Que fait-on quand on est conseillère juridique principale au sein de Rio Tinto? De ses mandats les plus excitants à ses meilleurs coups d’affaires, cette juriste d’expérience nous dit tout!
Cet article s’inscrit dans une série d’articles que Droit-inc consacre aux différents métiers du droit. Zoom sur les conseillers juridiques de grandes entreprises.

Diplômée d’un M.B.A., Administration à HEC (2000) et d’un baccalauréat en droit à Laval (1995), Me Marie-Christine Dupont est conseillère juridique depuis 15 ans. Elle exerce à titre de conseillère juridique principale au sein de la grande entreprise Rio Tinto.

Droit-inc: Pouvez-vous me présenter votre travail?

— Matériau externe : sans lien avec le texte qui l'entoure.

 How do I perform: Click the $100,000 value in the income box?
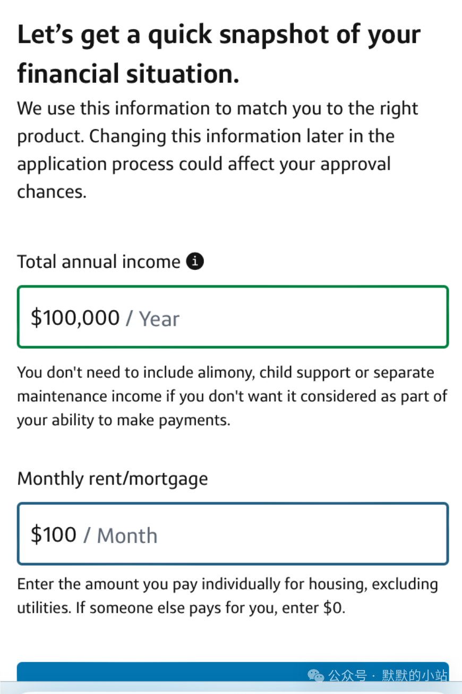75,318
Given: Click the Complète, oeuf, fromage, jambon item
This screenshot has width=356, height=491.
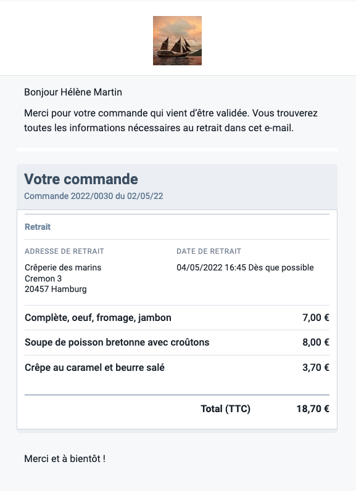Looking at the screenshot, I should click(98, 317).
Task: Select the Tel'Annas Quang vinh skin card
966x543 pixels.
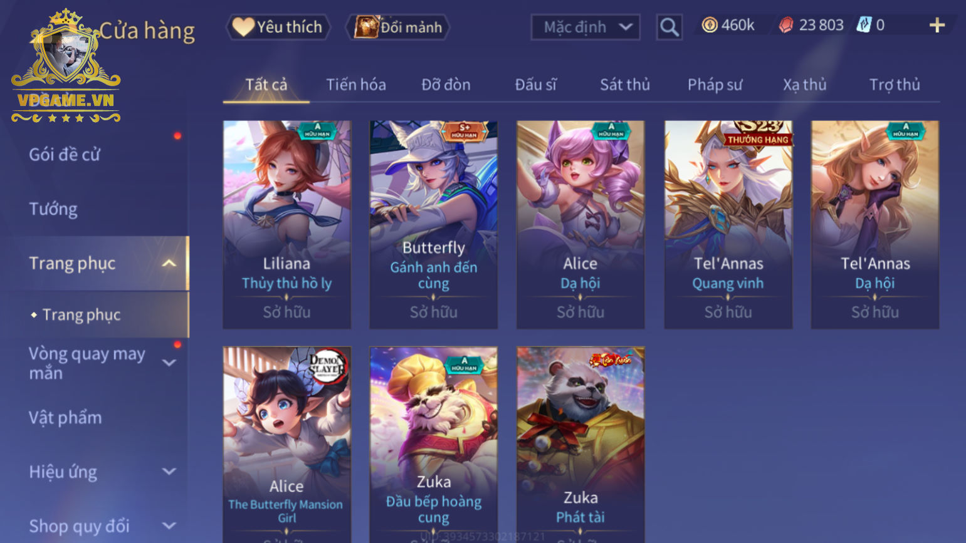Action: coord(728,225)
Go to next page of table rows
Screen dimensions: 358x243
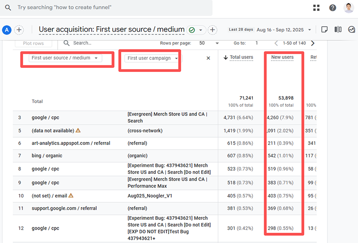tap(312, 43)
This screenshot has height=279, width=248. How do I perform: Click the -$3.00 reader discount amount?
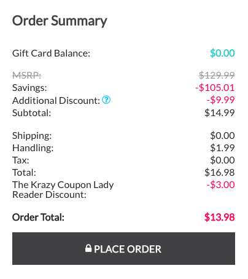pos(220,185)
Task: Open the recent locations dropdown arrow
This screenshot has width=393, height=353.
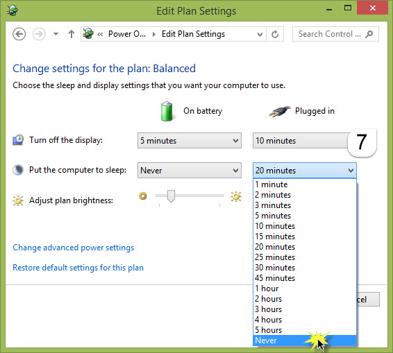Action: point(56,34)
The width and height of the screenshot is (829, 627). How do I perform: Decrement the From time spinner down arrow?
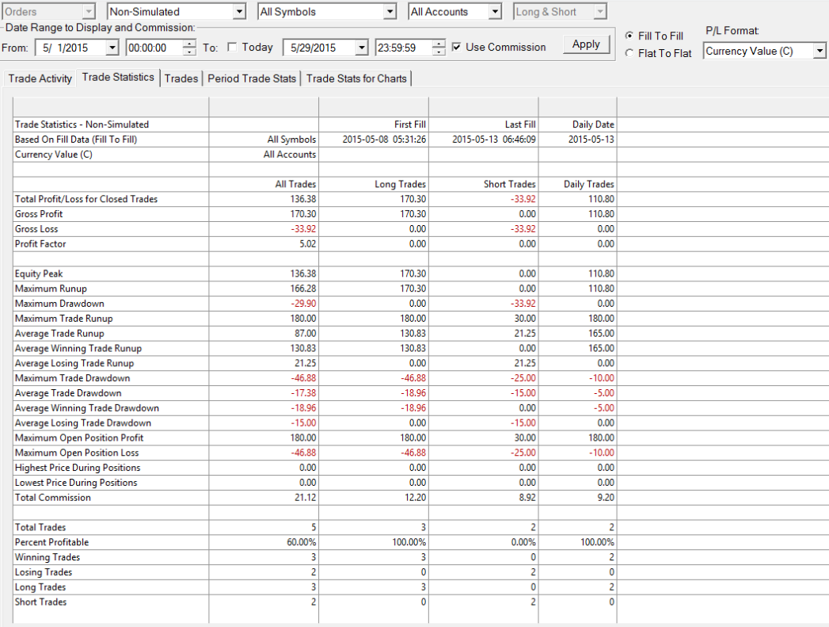[x=189, y=52]
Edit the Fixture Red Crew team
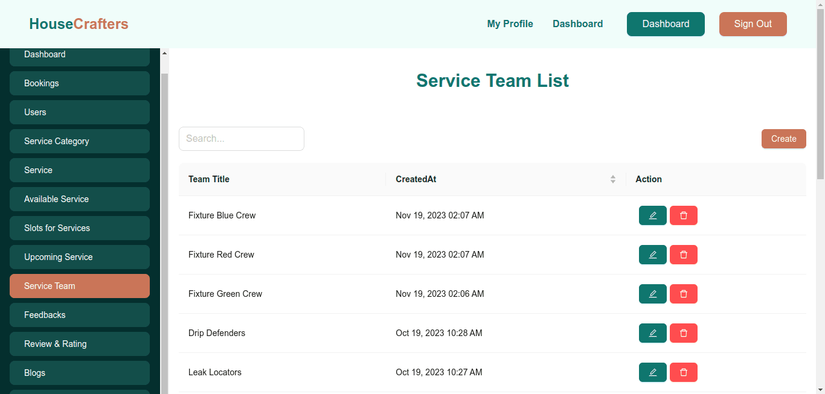Screen dimensions: 825x394 click(x=652, y=255)
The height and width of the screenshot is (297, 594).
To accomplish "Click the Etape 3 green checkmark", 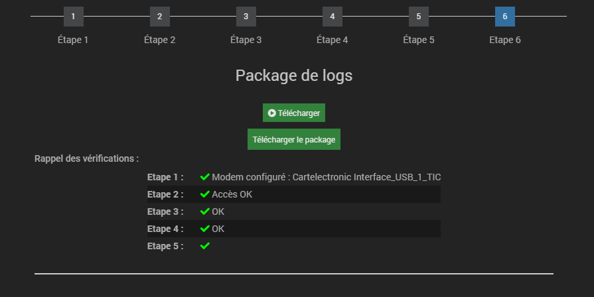I will click(x=205, y=211).
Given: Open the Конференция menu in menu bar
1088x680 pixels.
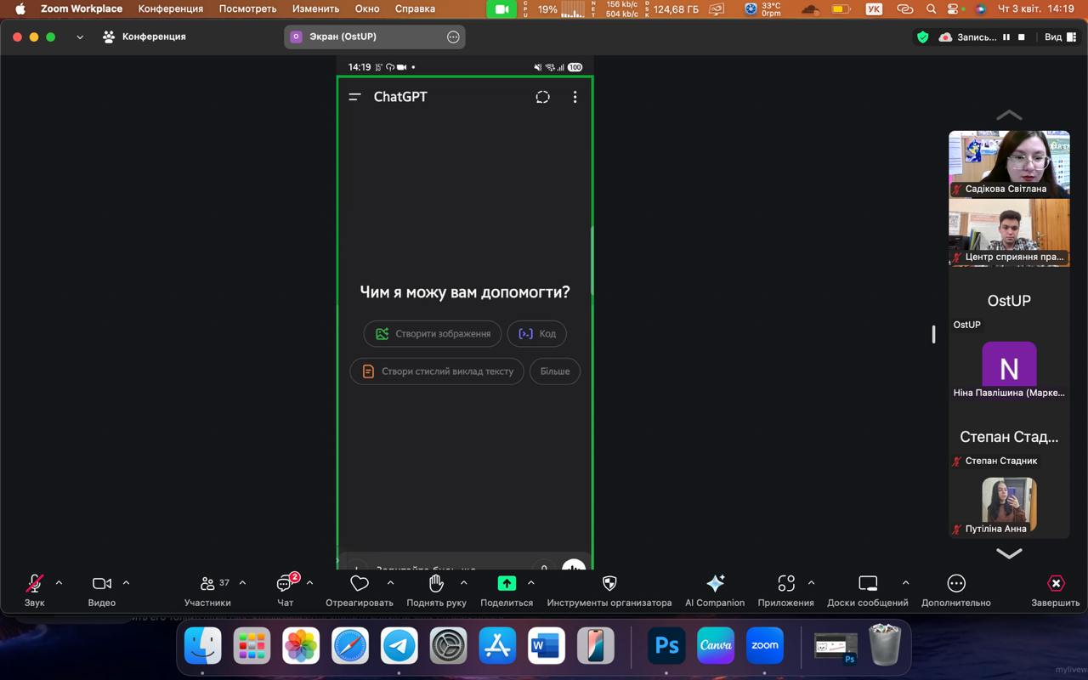Looking at the screenshot, I should 170,9.
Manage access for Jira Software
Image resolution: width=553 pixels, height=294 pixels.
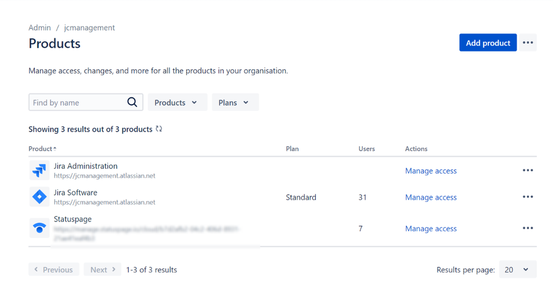pos(431,198)
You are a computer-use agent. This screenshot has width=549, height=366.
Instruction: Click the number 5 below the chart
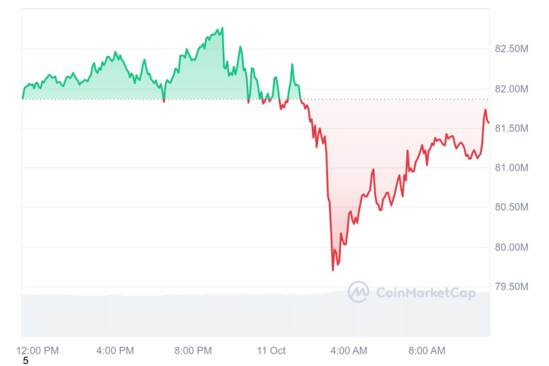click(26, 361)
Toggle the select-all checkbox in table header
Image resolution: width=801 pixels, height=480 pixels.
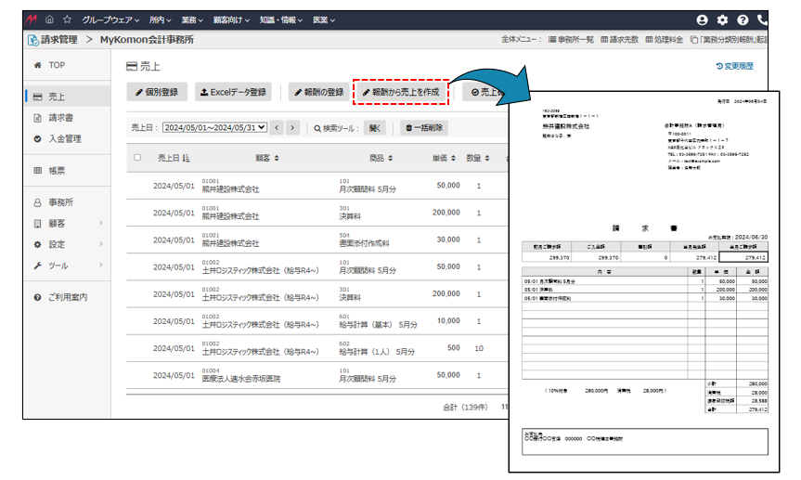(x=138, y=158)
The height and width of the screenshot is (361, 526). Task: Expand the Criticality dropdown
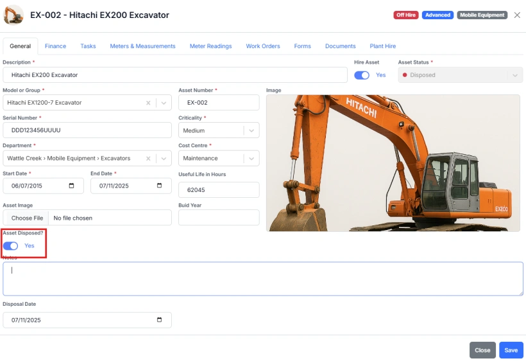[251, 130]
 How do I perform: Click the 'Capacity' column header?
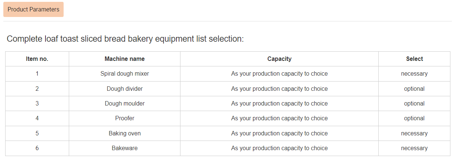(279, 59)
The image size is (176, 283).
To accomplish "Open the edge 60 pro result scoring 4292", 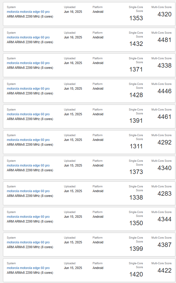I will coord(28,140).
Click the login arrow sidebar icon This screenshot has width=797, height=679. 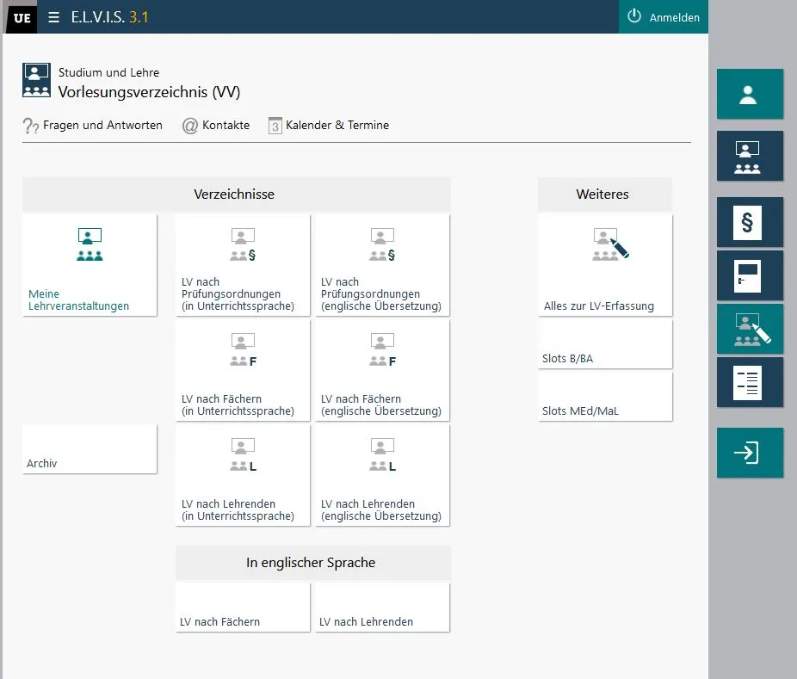(750, 453)
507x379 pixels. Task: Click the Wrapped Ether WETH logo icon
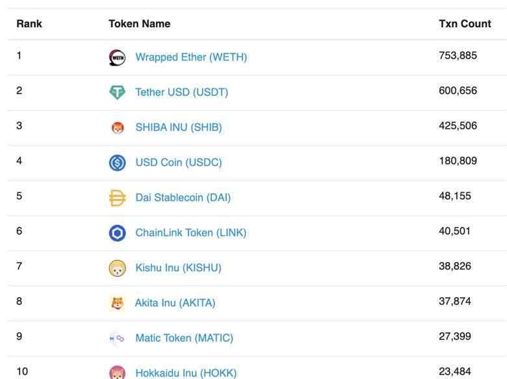[x=118, y=58]
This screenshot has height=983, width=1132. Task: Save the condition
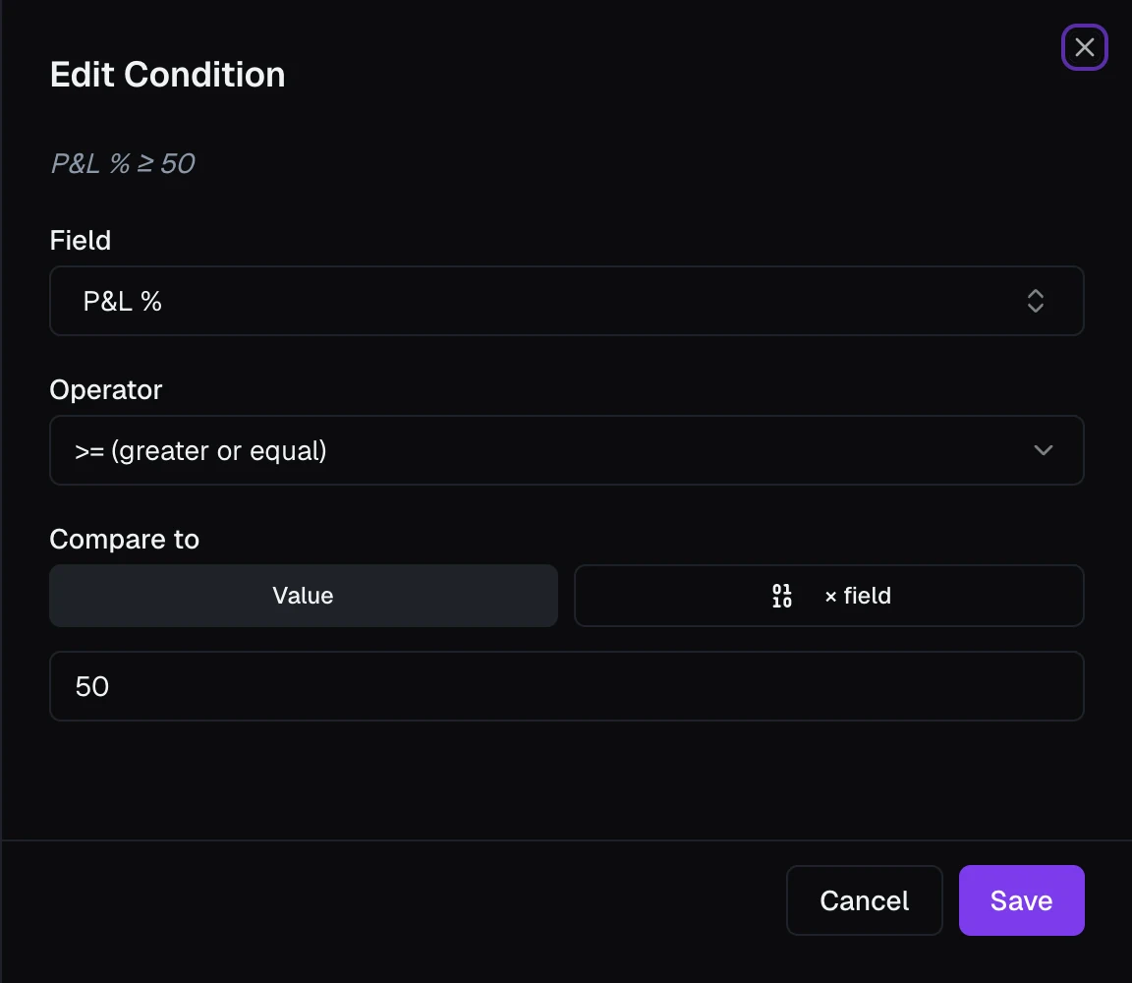tap(1021, 900)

Me Marie-Christine Dupont est conseillère juridique principale au sein de la grande entreprise Rio Tinto
Me Marie-Christine Dupont est conseillère juridique principale au sein de la grande entreprise Rio Tinto
Me Marie-Christine Dupont : Nous sommes une équipe d’une dizaine d’avocats basés à Montréal, on est une centaine à l’interne dans le monde. La structure est assez « flat », c’est-à-dire qu’à l’exception de quatre General Counsel qui ont des responsabilités importantes, la hiérarchie entre les conseillers juridiques n’existe pas vraiment. Après, comme conseillère juridique principale, et même si je n’ai pas le titre de General Counsel, j’ai quand même des responsabilités qui équivalent les leur. Je suis responsable de deux divisions de Rio Tinto. D’abord, des services juridiques de Iron Ore Company of Canada ce qui comprend une mine de minerai de fer située au Labrador ainsi qu’un chemin de fer reliant le Labrador à Sept-Îles et des installations portuaires. Et je suis aussi responsable des services juridiques de la mine de diamants Diavik aux Territoires du nord-ouest.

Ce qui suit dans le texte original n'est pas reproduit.